◆ **DATA PROVIDED**:
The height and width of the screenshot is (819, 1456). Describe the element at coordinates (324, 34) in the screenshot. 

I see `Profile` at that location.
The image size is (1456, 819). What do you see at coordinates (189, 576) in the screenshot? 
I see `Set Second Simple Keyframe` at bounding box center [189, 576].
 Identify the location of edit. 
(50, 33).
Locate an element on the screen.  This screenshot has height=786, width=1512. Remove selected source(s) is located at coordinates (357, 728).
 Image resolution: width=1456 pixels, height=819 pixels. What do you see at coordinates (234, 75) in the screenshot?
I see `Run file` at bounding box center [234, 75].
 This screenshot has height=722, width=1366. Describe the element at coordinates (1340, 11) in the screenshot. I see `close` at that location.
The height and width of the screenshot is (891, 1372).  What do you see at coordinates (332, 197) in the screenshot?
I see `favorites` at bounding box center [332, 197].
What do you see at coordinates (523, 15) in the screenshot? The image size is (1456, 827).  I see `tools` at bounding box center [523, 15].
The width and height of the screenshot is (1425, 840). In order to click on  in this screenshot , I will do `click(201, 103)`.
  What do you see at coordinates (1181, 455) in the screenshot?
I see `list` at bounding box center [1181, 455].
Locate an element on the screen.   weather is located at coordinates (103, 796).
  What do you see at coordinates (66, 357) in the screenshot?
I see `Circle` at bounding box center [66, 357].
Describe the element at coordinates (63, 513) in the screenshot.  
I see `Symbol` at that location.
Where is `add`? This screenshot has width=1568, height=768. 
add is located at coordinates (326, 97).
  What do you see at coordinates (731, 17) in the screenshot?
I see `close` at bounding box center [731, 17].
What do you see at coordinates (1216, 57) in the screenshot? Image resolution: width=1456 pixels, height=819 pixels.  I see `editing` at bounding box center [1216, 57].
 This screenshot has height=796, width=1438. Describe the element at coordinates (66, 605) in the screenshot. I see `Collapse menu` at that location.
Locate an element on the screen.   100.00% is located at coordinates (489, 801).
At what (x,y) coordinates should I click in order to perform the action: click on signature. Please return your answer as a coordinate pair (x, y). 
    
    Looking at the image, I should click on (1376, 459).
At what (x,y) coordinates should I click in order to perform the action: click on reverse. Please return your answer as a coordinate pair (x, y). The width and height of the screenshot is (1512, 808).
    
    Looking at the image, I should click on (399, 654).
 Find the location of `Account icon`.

◆ **WHAT THE TASK ASKS**: Recast the entries above as a Markdown table with the columns Row and Line. Give each non-blank line its own numbered row and omit the blank lines.

◆ **FULL RESPONSE**:
| Row | Line |
|---|---|
| 1 | The height and width of the screenshot is (819, 1456). Describe the element at coordinates (324, 34) in the screenshot.  |
| 2 | I see `Profile` at that location. |
| 3 | The image size is (1456, 819). What do you see at coordinates (189, 576) in the screenshot?  |
| 4 | I see `Set Second Simple Keyframe` at bounding box center [189, 576]. |
| 5 |  Identify the location of edit.  |
| 6 | (50, 33). |
| 7 | Locate an element on the screen.  This screenshot has height=786, width=1512. Remove selected source(s) is located at coordinates (357, 728). |
| 8 |  Image resolution: width=1456 pixels, height=819 pixels. What do you see at coordinates (234, 75) in the screenshot? |
| 9 | I see `Run file` at bounding box center [234, 75]. |
| 10 |  This screenshot has height=722, width=1366. Describe the element at coordinates (1340, 11) in the screenshot. I see `close` at that location. |
| 11 | The height and width of the screenshot is (891, 1372).  What do you see at coordinates (332, 197) in the screenshot? |
| 12 | I see `favorites` at bounding box center [332, 197]. |
| 13 | What do you see at coordinates (523, 15) in the screenshot? The image size is (1456, 827).  I see `tools` at bounding box center [523, 15]. |
| 14 | The width and height of the screenshot is (1425, 840). In order to click on  in this screenshot , I will do `click(201, 103)`. |
| 15 |   What do you see at coordinates (1181, 455) in the screenshot? |
| 16 | I see `list` at bounding box center [1181, 455]. |
| 17 | Locate an element on the screen.   weather is located at coordinates (103, 796). |
| 18 |   What do you see at coordinates (66, 357) in the screenshot? |
| 19 | I see `Circle` at bounding box center [66, 357]. |
| 20 | Describe the element at coordinates (63, 513) in the screenshot.   |
| 21 | I see `Symbol` at that location. |
| 22 | Where is `add`? This screenshot has width=1568, height=768.  |
| 23 | add is located at coordinates (326, 97). |
| 24 |   What do you see at coordinates (731, 17) in the screenshot? |
| 25 | I see `close` at bounding box center [731, 17]. |
| 26 | What do you see at coordinates (1216, 57) in the screenshot? Image resolution: width=1456 pixels, height=819 pixels.  I see `editing` at bounding box center [1216, 57]. |
| 27 |  This screenshot has height=796, width=1438. Describe the element at coordinates (66, 605) in the screenshot. I see `Collapse menu` at that location. |
| 28 | Locate an element on the screen.   100.00% is located at coordinates (489, 801). |
| 29 | At what (x,y) coordinates should I click in order to perform the action: click on signature. Please return your answer as a coordinate pair (x, y).  |
| 30 |     Looking at the image, I should click on (1376, 459). |
| 31 | At what (x,y) coordinates should I click in order to perform the action: click on reverse. Please return your answer as a coordinate pair (x, y). The width and height of the screenshot is (1512, 808). |
| 32 |     Looking at the image, I should click on (399, 654). |
| 33 |  Find the location of `Account icon`. |